_WHAT THE TASK ASKS_: Please output exactly the lines that run from the line with "The width and" through the final line of the data, inclusive, and nothing more.

_TASK DATA_:
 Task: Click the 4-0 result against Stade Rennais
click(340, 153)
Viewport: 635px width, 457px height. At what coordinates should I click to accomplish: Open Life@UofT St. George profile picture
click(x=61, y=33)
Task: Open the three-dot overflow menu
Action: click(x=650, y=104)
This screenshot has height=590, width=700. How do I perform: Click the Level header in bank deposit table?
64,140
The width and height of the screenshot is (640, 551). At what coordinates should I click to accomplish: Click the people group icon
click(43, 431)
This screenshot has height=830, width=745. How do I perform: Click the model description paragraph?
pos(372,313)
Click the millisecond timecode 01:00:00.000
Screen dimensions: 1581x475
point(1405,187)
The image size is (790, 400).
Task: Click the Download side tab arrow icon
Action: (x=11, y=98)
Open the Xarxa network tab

_RESULT BELOW_:
The width and height of the screenshot is (640, 551). At what coordinates should I click to accomplish: Click the people group icon
click(43, 431)
This screenshot has height=830, width=745. How do I perform: Click the model description paragraph?
pos(372,313)
Click the millisecond timecode 01:00:00.000
Screen dimensions: 1581x475
point(1405,187)
The image size is (790, 400).
Task: Click the Download side tab arrow icon
Action: (x=11, y=98)
Open the Xarxa network tab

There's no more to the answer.